José Antonio Pérez ─Robleda: “Mitología Íntima”

"HASTA EN LOS DÍAS MÁS TRISTES LLENABAN LOS PASILLOS DE SONRISAS, DE COLORES, Y DE LAS MÁS CÁLIDAS BROMAS DE LOS REBELDES SIN CAUSA"

José Antonio Pérez ─Robleda: “Mitología Íntima”
─ El vino entra en la boca / Y el amor entra en los ojos;
Esto es todo lo que en verdad conocemos/ Antes de envejecer y morir.
Así llevo el vaso a mi boca, / Y te miro y suspiro. (Yeats)

A José Antonio Pérez─ Robleda, accésit al Premio Adonáis, 2014, con su poemario “Mitología Íntima”, le conocí siendo mi alumno, y yo su afortunado profesor de Lengua, en el IES “Tartessos”, de Camas.
Junto con su amigo y condiscípulo Juan Arjona ─ actor y escritor de relatos infantiles─ José Antonio era de esa clase de jóvenes que, hasta en los días más tristes llenaban los pasillos de sonrisas, de colores, y de las más cálidas bromas de los rebeldes sin causa.

= DATOS PROPORCIONADOS =
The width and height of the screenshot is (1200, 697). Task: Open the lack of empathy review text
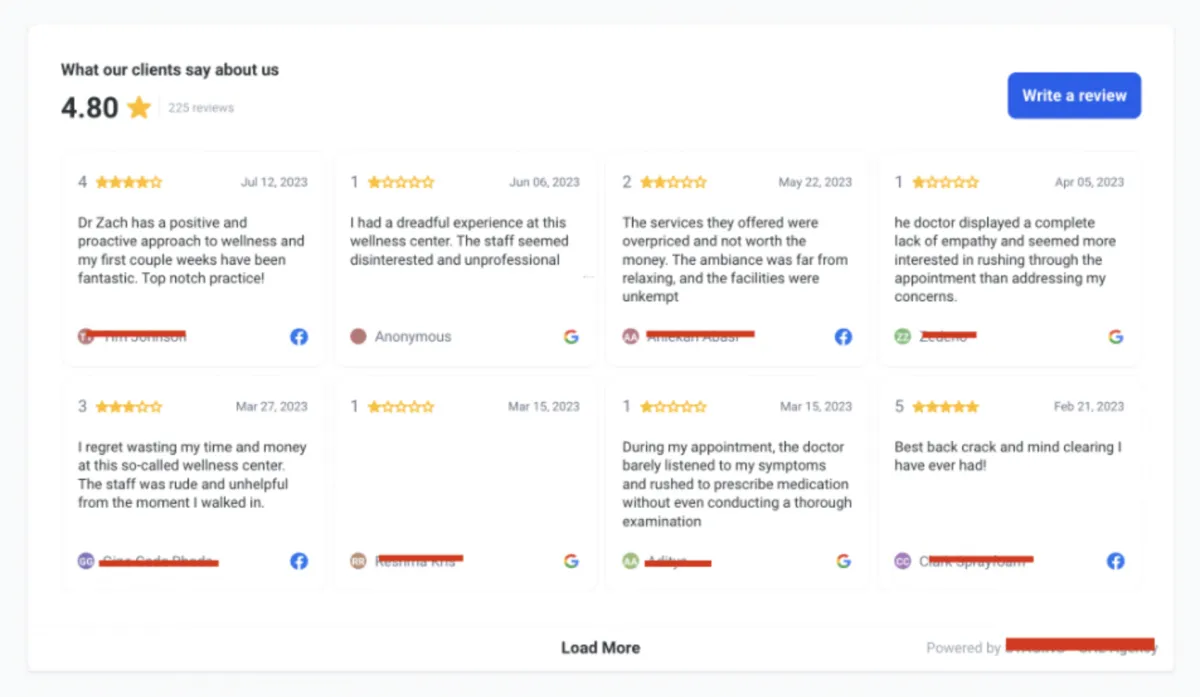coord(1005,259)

==

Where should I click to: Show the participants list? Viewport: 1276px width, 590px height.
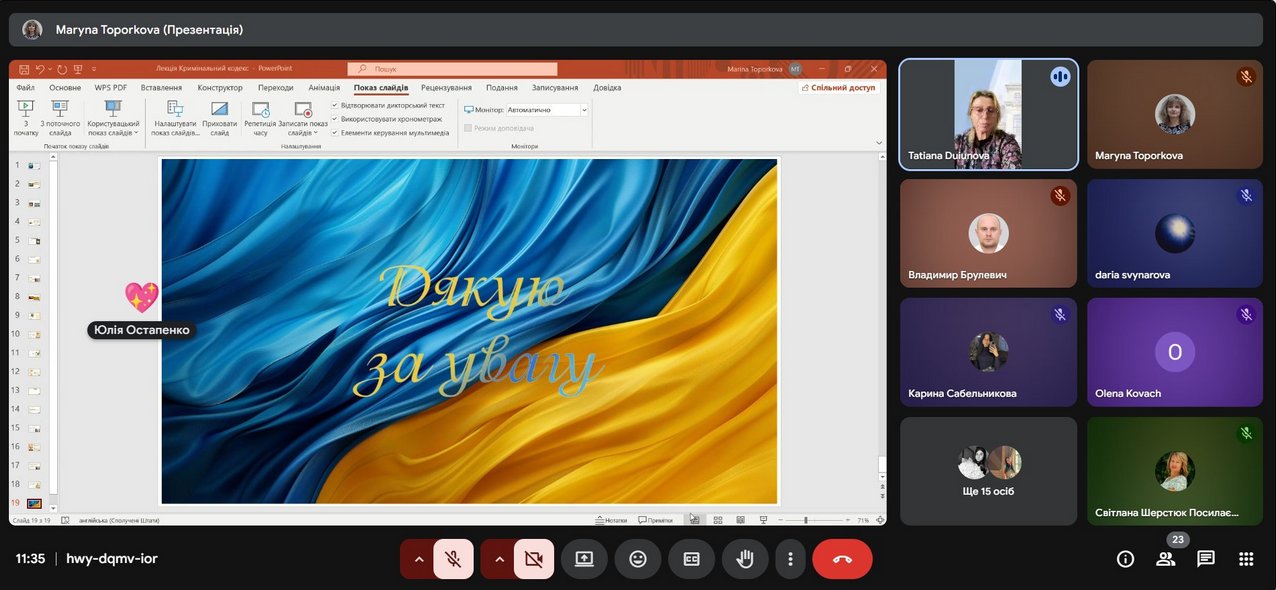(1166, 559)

...

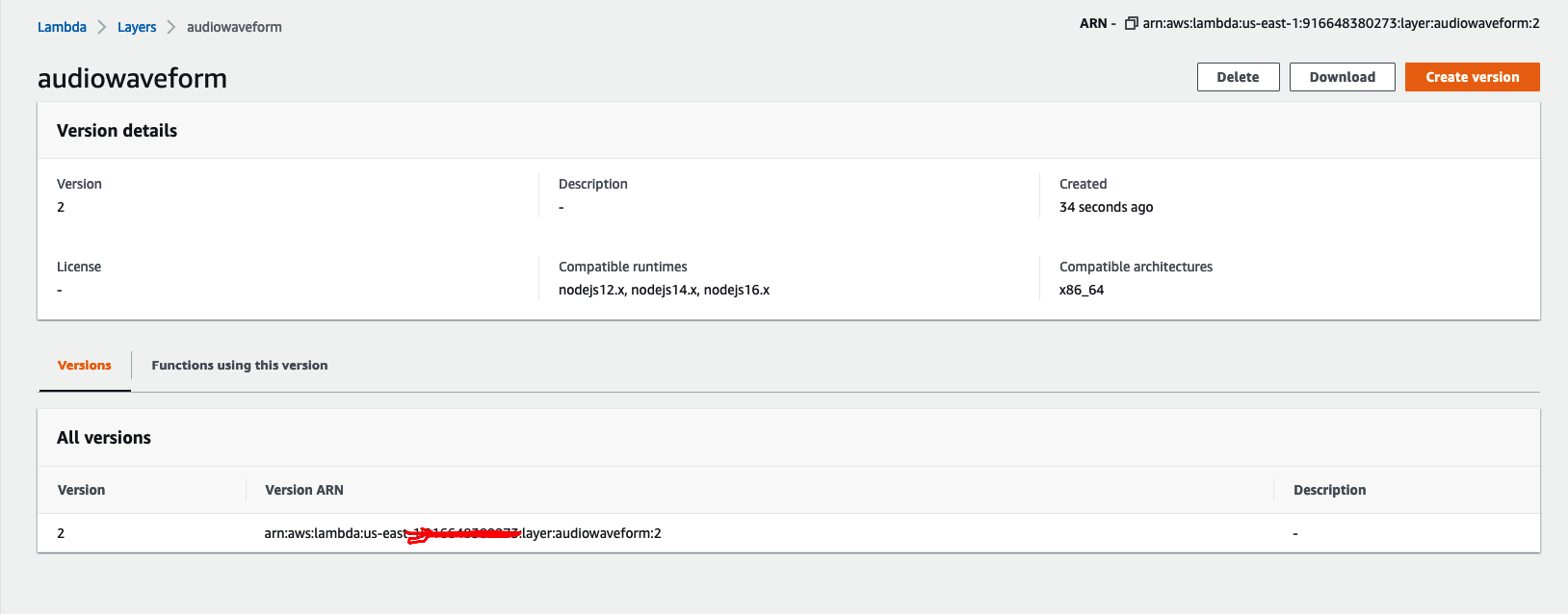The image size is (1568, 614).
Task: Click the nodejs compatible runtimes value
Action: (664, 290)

= CONSIGNA =
Transcribe sin cambios una parte del fragmento proporcionado: empieza en las palabras "Así llevo el" y termina después de "rebeldes sin causa.".

= RESULTADO =
Así llevo el vaso a mi boca, / Y te miro y suspiro. (Yeats)

A José Antonio Pérez─ Robleda, accésit al Premio Adonáis, 2014, con su poemario “Mitología Íntima”, le conocí siendo mi alumno, y yo su afortunado profesor de Lengua, en el IES “Tartessos”, de Camas.
Junto con su amigo y condiscípulo Juan Arjona ─ actor y escritor de relatos infantiles─ José Antonio era de esa clase de jóvenes que, hasta en los días más tristes llenaban los pasillos de sonrisas, de colores, y de las más cálidas bromas de los rebeldes sin causa.